Extract

Vishwa Mohan Bhatt plays the Mohan Veena, an acoustic slide guitar he adapted to play Hindustani classical music by adding more than a dozen drone and sympathetic strings. Like his former teacher, Ravi Shankar, the 52-year-old musician from Jaipur has elevated his visibility in the West by playing in cross-cultural settings; he won a Grammy for A Meeting by the River (Water Lily Acoustics, 1993), a collaboration with Ry Cooder. But his voluptuously contoured notes and his phenomenal command of dynamics are best appreciated on more traditional material.
Kushal Das, who hails from Calcutta and is seven years Bhatt’s junior, actively cultivated eclecticism by studying with several different voice and sitar teachers. Until recently he performed only on sitar; his version of “Raga Malkauns,” from his new album on the local label Sumani Music, Shringaar, reveals a light touch and a flair for patient, clearheaded thematic development. But five years ago he began playing the surbahar, which looks like an oversize sitar and projects a deeper, more resonant sound. His first recording with the instrument is Raga Marwa (Ocora), which plumbs the surbahar’s low end to create slow, deliciously woozy phrases, then builds to a fleet and graceful climax. Das will bring both instruments to this concert, which is his North American debut on surbahar.
Bhatt and Das will be accompanied respectively by Subhen Chatterjee and Abhijit Bannerjee on tabla. Sat 4/23, 6 PM, International House, University of Chicago, 1414 E. 59th, 708-798-2025, 847-942-2620, or www.ashanet.org/notesofhope, $20-$50, $12 for students.

Check your understanding
A: List every person named in the concert preview.
B: Answer these questions from the concert preview:
(i) What city is Kushal Das from?
(ii) How long ago did Das start playing the surbahar?
(iii) What is the ticket price for students?

Given information
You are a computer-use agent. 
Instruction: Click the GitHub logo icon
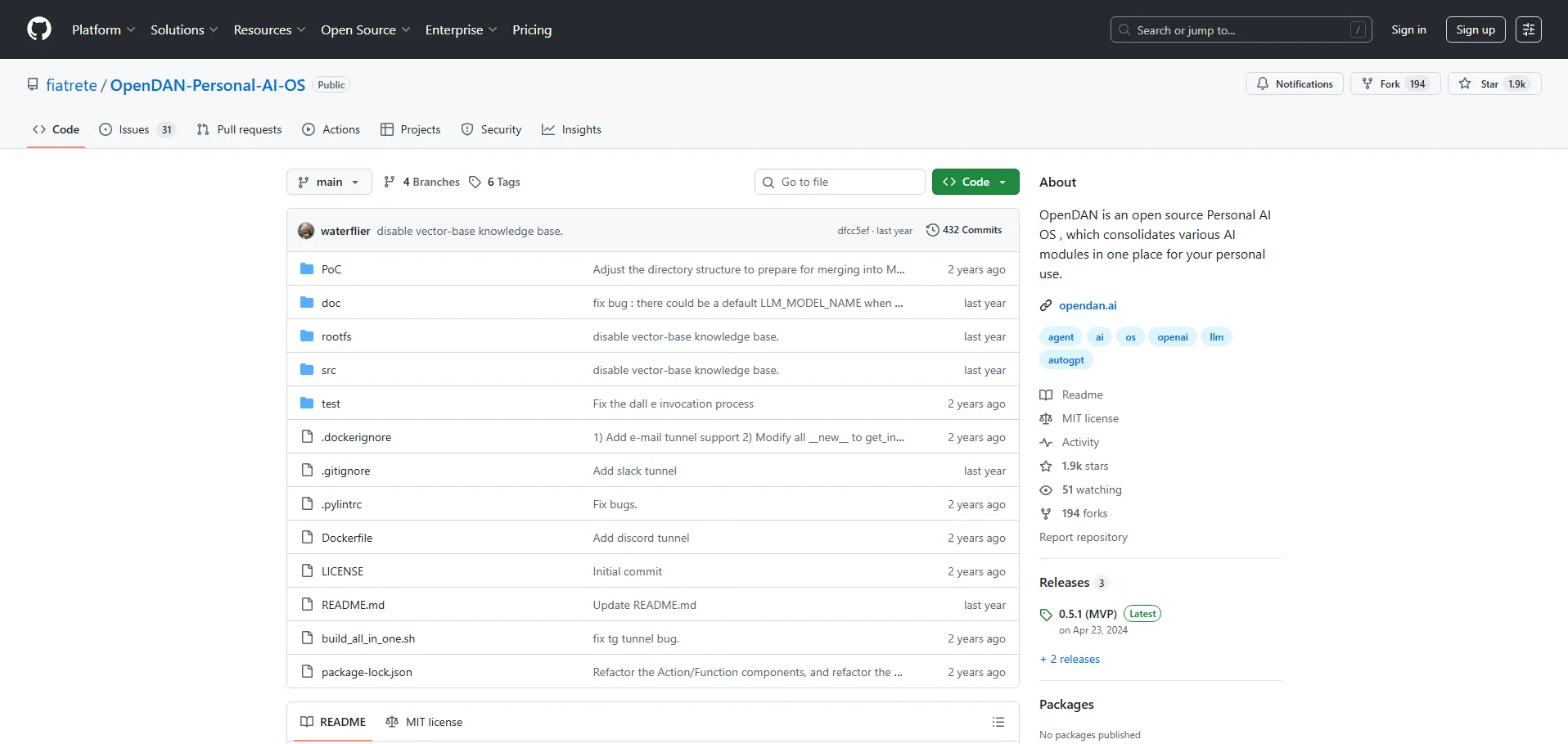[39, 29]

Answers provided
A: Vishwa Mohan Bhatt, Ravi Shankar, Ry Cooder, Kushal Das, Subhen Chatterjee, Abhijit Bannerjee

B:
(i) Calcutta
(ii) Five years ago
(iii) $12